Federal and State Affairs is a particularly influential post because it is one of only a few “blessed” committees, meaning it can work on legislation from the start of the session to the end. Most committees have to comply with comparatively early deadlines for filing and passing bills.
Brunk has been staunchly anti-abortion and was a leading proponent of a “religious freedom” bill that would have allowed public-sector and private-sector workers to refuse service to gay couples if homosexuality is incompatible with their personal religious beliefs.
Pauls also supports those policies.
A lawyer by profession, she was a socially conservative Democrat in the House from 1991 until 2014, when she switched parties and won re-election as a Republican.

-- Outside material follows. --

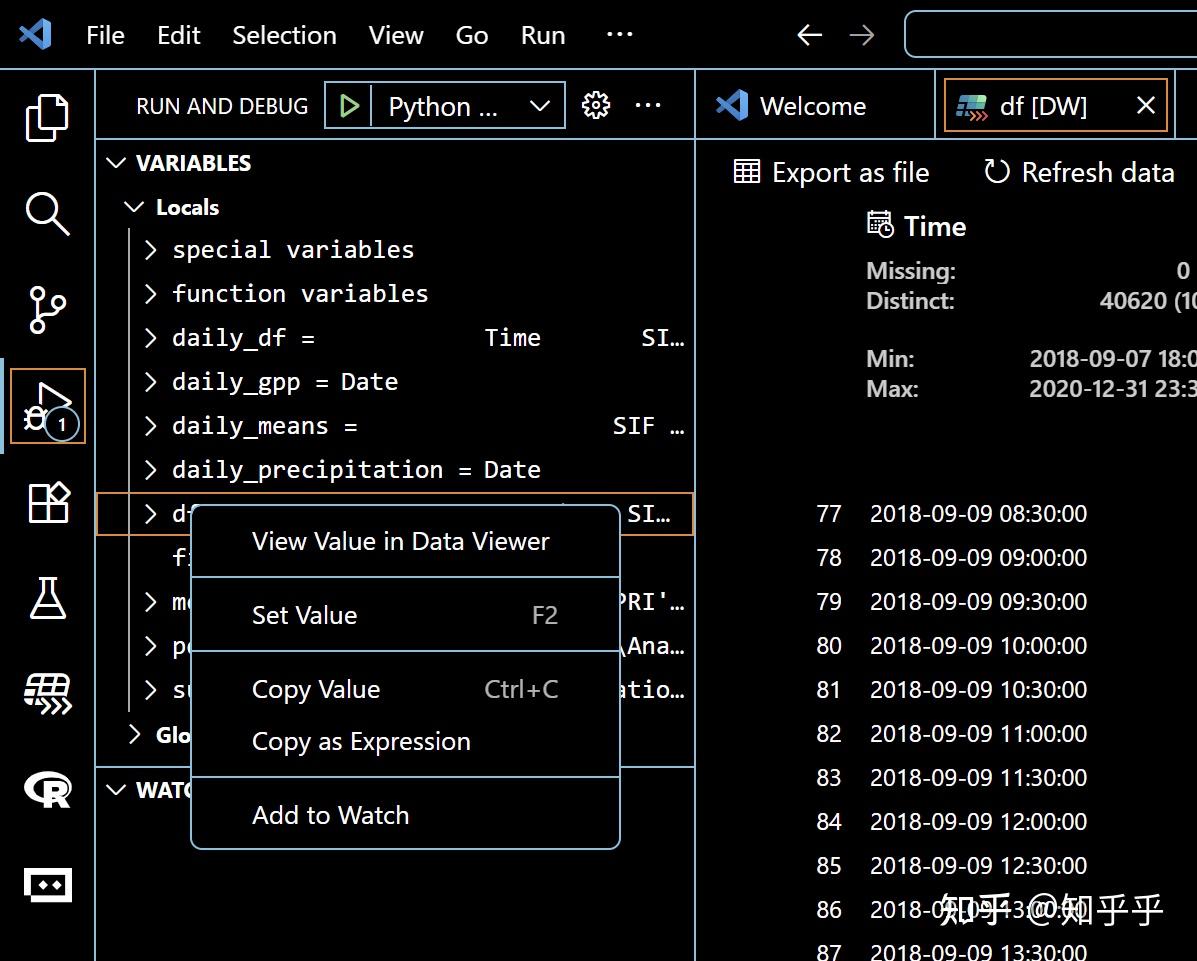Click Export as file

831,172
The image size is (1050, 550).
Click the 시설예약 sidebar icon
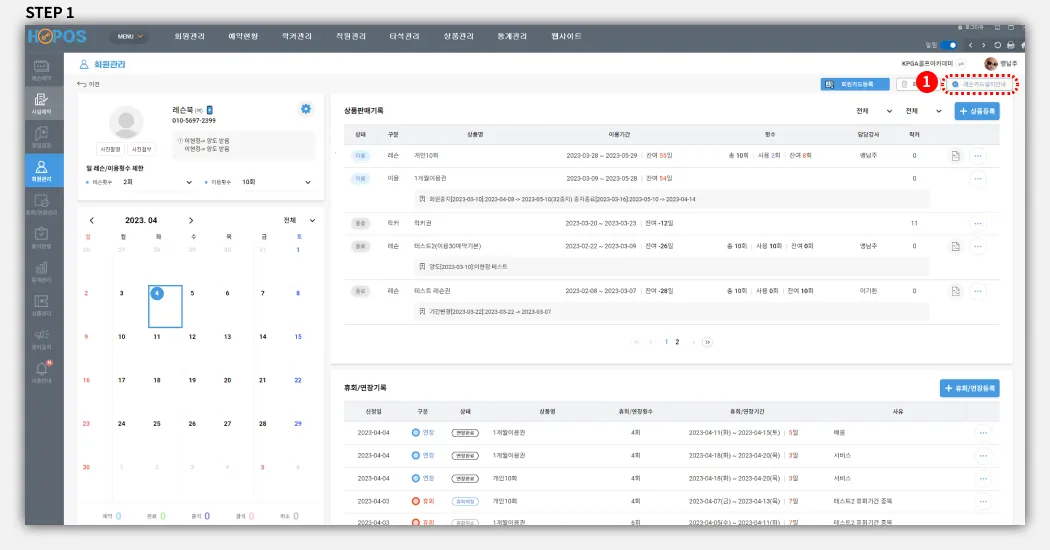pos(41,102)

She said she decided to change parties because she disagreed with more liberal Democratic stances on abortion and what she called “the homosexual agenda.”
Brunk and Pauls are co-sponsors of House Continuing Resolution 5018, also known as the Human Life Amendment.
If approved by two-thirds of the Legislature and a majority of voters, it would amend the Kansas Constitution to essentially ban abortion by extending full legal protection to embryos and fetuses, starting at the moment of fertilization.
The legislative history shows the amendment is currently awaiting action in the Federal and State Affairs Committee.
In addition to appointing Pauls as chairwoman, Merrick announced the appointment of James Todd, an Overland Park Republican, to replace Travis Couture-Lovelady of Palco as vice chairman of Federal and State Affairs.
Couture-Lovelady, a Republican, resigned from the Legislature in November to accept a lobbying position with the National Rifle Association.